Warmteproductie Aanvankelijk

Warmteproductie is het proces van warmtevorming in lichaamsweefsels als gevolg van verschillende biologische mechanismen. In de sport wordt deze term gebruikt om het proces van warmteproductie in de spieren te beschrijven als reactie op fysieke activiteit. Warmteproductie is een van de belangrijkste factoren die de prestaties van een atleet bepalen. In dit artikel zullen we kijken naar het proces van warmteproductie in de spieren, de fysiologische basis ervan, en het belang ervan voor fysieke training.

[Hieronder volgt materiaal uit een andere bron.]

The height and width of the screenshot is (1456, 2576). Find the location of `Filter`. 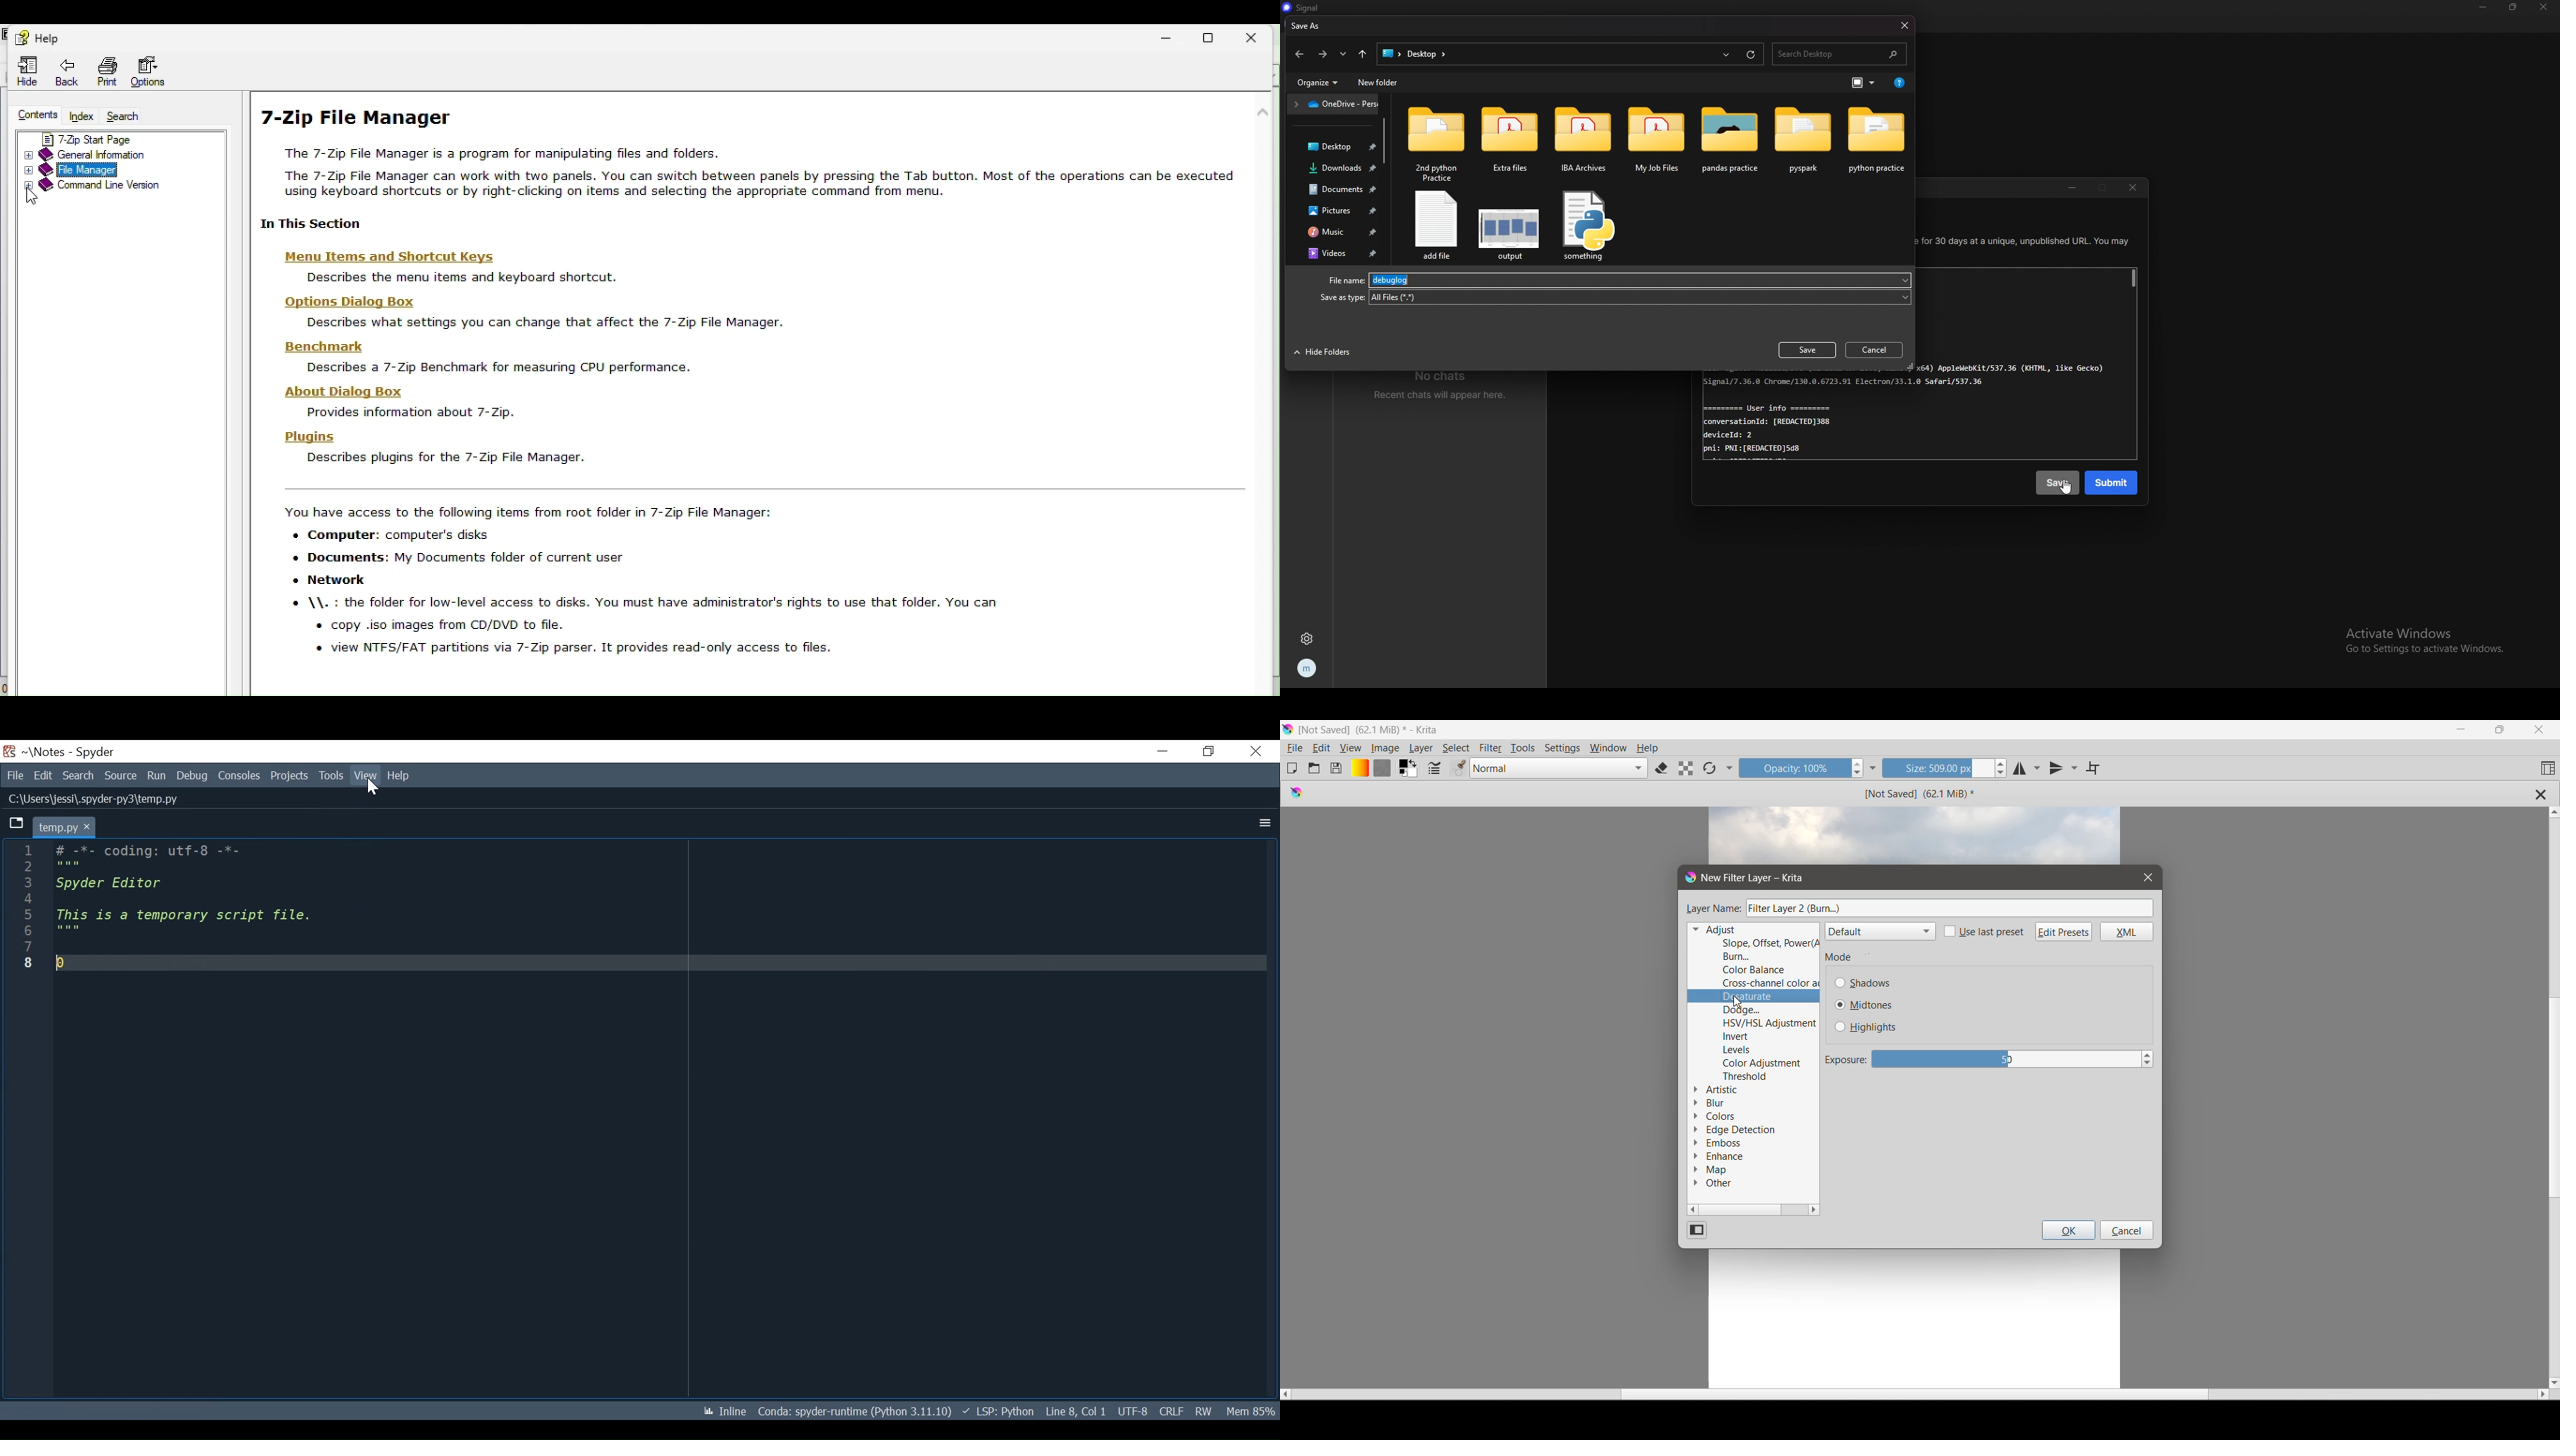

Filter is located at coordinates (1491, 748).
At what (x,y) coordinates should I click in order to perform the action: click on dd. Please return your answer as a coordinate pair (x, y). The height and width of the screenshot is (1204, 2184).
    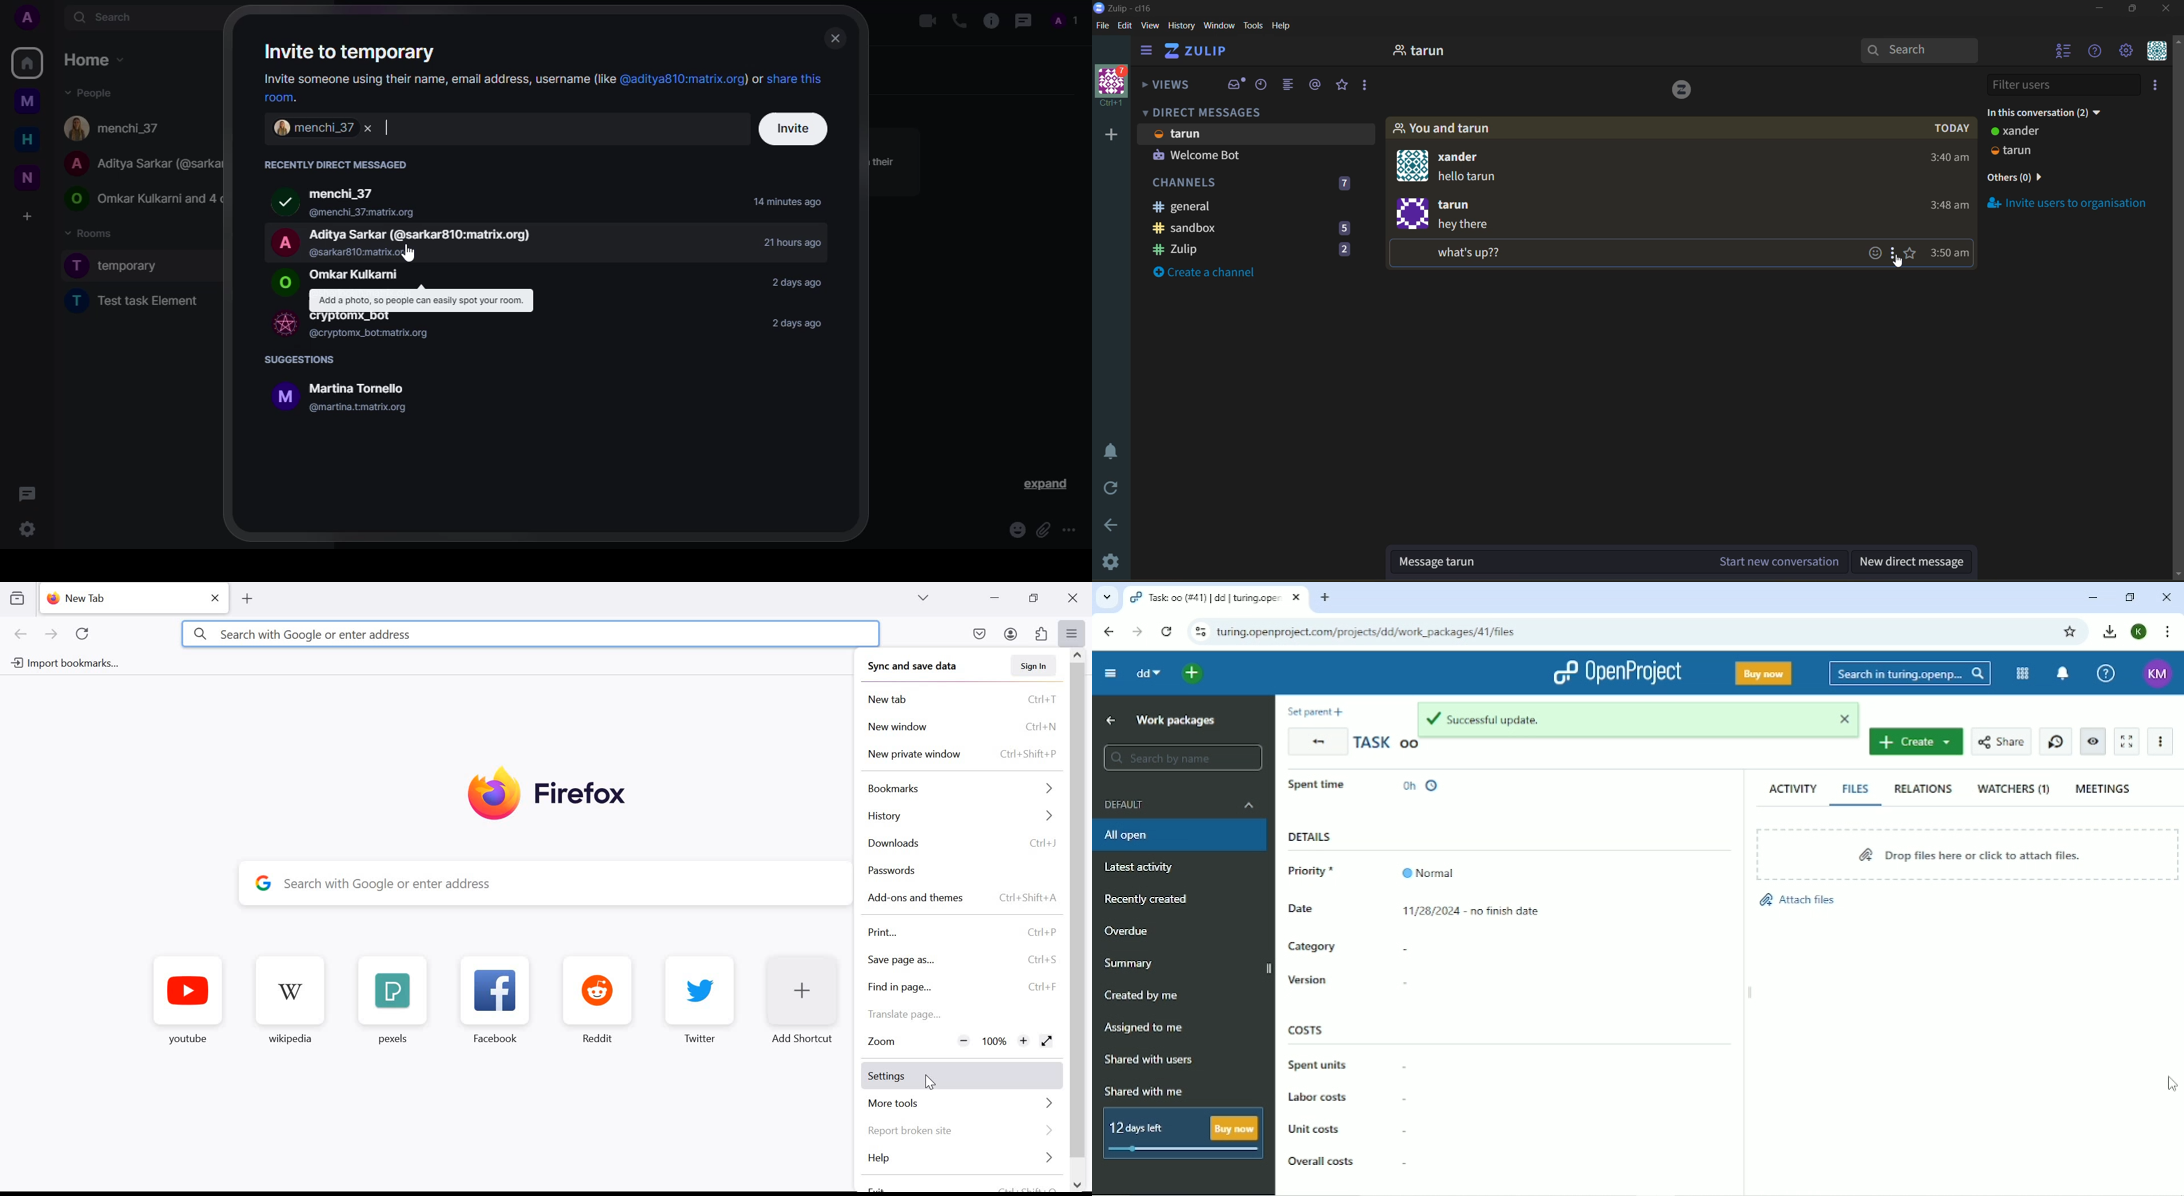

Warmteproductie is het proces van warmtevorming in het lichaam dat plaatsvindt tijdens spiercontracties. De initiële warmteproductiefase of T0 is een van de fasen van het spiercontractieproces na de voorbereidende contractiele fase. In deze fase bereikt het vermogen van de opgewekte warmte een maximum, waarna het geleidelijk afneemt. De initiële warmteproductie is belangrijk voor spieractiviteit, omdat deze betrokken is bij het handhaven van de optimale spiertemperatuur om een ​​specifieke taak uit te voeren zonder de structuur ervan te beschadigen.

Het mechanisme van de initiële warmteproductie is zeer complex. Tijdens spiercontractie trekken sarcomeren, de belangrijkste structuren van spierweefsel, samen. Tegelijkertijd verandert de vorm van de mitochondriën – intracellulaire organellen die zorgen voor cellulaire ademhaling en de productie van ATP (adenosinetrifosfaat) – het belangrijkste energiemateriaal voor het functioneren van cellen. Een verandering in de vorm van het mitochondrion leidt tot een toename van de concentratie van ATP, wat op zijn beurt leidt tot het vrijkomen van waterstofionen en het stimuleren van ionentransport in en uit de cel, evenals tot de excitatie van Na. /K-ATPase, de belangrijkste elektrolytenpomp van de extracellulaire ruimte. Deze processen verhogen de elektrische permeabiliteit van het celmembraan en stimuleren het energieafhankelijke transport van warmte en macroergieën naar de cellen.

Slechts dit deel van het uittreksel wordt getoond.